- EXTRACT -
You can craft some examples to check whether tokenMostFreqTag works as intended. For example:

*Main> tokenMostFreqTag $ tokenTagFreqs [TrainingInstance "a" "A",
  TrainingInstance "a" "B", TrainingInstance "a" "A"]
fromList [("a","A")]

Combining tokenTagFreqs and tokenMostFreqTag we can make a simple function to train our first tagging model from a list of TrainingInstance:

trainFreqTagger :: [TrainingInstance] -> M.Map Token Tag
trainFreqTagger = tokenMostFreqTag . tokenTagFreqs

Next up is the actual tagger: it simply looks up a token, returning the most frequent tag of a token. Since not all tags may be known, you may want to decide how to handle unknown tags. For now, we will just return the Maybe Tag type, allowing us to return Nothing in the case we do not know how to tag a word. We will define the function freqTagWord as a simple wrapper around Data.Map.lookup:

freqTagWord :: M.Map Token Tag -> Token -> Maybe Tag
freqTagWord m t = M.lookup w t

We can now train our model from the Brown corpus, and tag some sentences:

*Main> h <- IO.openFile "brown-pos-train.txt" IO.ReadMode
*Main> c <- IO.hGetContents h
*Main> let model = trainFreqTagger $ map toTrainingInstance $ words c
*Main> map (freqTagWord model) ["The","cat","is","on","the","mat","."]
[Just "AT",Just "NN",Just "BEZ",Just "IN",Just "AT",Just "NN",Just "."]
*Main> map (freqTagWord model) ["That's","right",",","the","mascara",
  "snake",".","Fast","and","bulbous",".","Also","a","tinned","teardrop","."]
[Just "DT+BEZ",Just "QL",Just ",",Just "AT",Just "NN",Just "NN",Just ".",
  Nothing,Just "CC",Nothing,Just ".",Just "RB",Just "AT",Nothing,
  Just "NN",Just "."]

Isn't that NLP for the working programmer? Not only did you learn about POS tagging, you built your own first POS tagger in just a few lines of Haskell code. In the next section we will be a bit more scientific, and focus on evaluation of taggers.

7.3. Evaluation

Now that you wrote your first tagger, the question is how well it work. Not only to show it off to your colleagues (it will do relatively well), but also to be able to see how future changes impact the performance of the tagger. To check the performance of the tagger, we will use an evaluation corpus. You should never evaluate a natural language processing component on the training data, because it is easy to perform well on seen data. Suppose that you wrote a tagger that just remembered the training corpus exactly. This tagger would tag every word correctly, but it will behave badly on unseen data.

For evaluating our taggers, we will use another set of sentences from the Brown corpus. These annotated sentences are provided in brown-pos-test.txt. Since file has the same format as brown-pos-train.txt, it can also be read as a list of TrainingInstance.

- TO DO -
(a) Can you output the passage of the Haskell part-of-speech tagging tutorial that opens with the words containing "Isn't that NLP" and closes with "evaluation of taggers."?
(b) Can you pick up the Haskell part-of-speech tagging tutorial where it stops and carry it on?

- RECORDS PROVIDED -
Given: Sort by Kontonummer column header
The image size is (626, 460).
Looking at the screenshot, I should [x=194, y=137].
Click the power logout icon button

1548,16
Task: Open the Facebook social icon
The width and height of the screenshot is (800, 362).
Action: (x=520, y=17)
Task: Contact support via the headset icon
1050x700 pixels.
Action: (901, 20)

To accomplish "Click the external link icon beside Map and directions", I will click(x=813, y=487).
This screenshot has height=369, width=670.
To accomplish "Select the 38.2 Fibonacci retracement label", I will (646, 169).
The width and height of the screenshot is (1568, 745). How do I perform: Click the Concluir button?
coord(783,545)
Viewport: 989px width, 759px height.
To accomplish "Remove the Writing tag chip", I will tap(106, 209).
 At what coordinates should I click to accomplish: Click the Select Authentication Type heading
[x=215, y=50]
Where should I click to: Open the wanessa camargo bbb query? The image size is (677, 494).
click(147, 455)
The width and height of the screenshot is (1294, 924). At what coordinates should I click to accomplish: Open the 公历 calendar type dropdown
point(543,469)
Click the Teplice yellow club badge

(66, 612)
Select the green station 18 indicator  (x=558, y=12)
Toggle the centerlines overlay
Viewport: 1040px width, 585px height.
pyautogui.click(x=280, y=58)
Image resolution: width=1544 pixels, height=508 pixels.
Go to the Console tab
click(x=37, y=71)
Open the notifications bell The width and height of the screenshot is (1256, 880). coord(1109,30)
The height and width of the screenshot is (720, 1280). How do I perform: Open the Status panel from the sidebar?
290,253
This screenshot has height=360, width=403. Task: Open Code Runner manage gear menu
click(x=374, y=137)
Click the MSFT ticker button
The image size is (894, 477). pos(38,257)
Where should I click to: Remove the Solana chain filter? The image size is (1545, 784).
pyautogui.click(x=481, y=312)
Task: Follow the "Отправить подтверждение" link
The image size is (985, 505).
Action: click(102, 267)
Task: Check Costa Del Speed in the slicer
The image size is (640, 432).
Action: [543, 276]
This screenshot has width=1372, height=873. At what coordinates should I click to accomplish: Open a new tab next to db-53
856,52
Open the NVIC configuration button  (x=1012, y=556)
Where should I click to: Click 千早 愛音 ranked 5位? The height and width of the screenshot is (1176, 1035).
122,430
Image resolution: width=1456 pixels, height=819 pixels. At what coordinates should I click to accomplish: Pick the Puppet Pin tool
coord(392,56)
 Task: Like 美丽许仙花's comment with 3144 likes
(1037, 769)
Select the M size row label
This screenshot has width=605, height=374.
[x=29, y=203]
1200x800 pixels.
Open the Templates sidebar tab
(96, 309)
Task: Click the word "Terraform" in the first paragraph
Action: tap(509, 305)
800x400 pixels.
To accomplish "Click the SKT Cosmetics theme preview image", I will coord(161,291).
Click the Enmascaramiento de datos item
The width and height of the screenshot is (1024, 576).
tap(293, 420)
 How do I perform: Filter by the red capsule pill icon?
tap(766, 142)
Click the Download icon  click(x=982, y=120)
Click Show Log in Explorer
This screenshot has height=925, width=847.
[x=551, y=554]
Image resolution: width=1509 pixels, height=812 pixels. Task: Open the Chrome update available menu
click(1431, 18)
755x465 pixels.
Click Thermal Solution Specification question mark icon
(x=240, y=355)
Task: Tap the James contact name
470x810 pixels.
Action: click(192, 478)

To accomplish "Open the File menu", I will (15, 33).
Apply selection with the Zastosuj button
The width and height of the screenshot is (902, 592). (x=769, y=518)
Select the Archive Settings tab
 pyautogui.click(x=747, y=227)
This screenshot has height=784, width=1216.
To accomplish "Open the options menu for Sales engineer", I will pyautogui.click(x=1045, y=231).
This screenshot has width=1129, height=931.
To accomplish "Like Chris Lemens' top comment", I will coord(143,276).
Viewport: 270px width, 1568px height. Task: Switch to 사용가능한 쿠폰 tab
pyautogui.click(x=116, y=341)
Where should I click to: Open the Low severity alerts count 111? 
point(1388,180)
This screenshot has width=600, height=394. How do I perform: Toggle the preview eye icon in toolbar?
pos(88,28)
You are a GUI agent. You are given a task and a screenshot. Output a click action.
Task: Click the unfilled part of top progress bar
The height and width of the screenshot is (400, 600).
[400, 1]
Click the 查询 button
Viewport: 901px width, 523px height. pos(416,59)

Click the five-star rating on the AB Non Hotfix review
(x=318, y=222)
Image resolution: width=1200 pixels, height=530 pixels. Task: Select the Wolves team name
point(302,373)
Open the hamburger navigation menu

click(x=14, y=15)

- EXPECTED OUTPUTS -
(a)
Isn't that NLP for the working programmer? Not only did you learn about POS tagging, you built your own first POS tagger in just a few lines of Haskell code. In the next section we will be a bit more scientific, and focus on evaluation of taggers.

(b)
To evaluate a POS tagger, we will write a function that takes a tagging function (Word -> Maybe Tag) as its first argument and a training corpus as its second argument. It should then return a tuple with the total number of tokens in the corpus, the number of tokens that were tagged correctly, and the number of tokens for which the tagger did not provide an analysis (returned Nothing). This is the evalTagger function:

evalTagger tagFun = L.foldl' eval (0, 0, 0)
    where
      eval (n, c, u) (TrainingInstance token correctTag) =
          case tagFun token of
            Just tag -> if tag == correctTag then
                             (n+1, c+1, u)
                         else
                             (n+1, c, u)
            Nothing  -> (n+1, c, u+1)

The function is pretty simple, it folds over all instances in the evaluation data. The counts are incremented in the following manner:

  • If the tagger returned a tag for the current token, we have two options:

    • The tagger picked the correct tag. We increment the number of tokens and the number of correct tags by one.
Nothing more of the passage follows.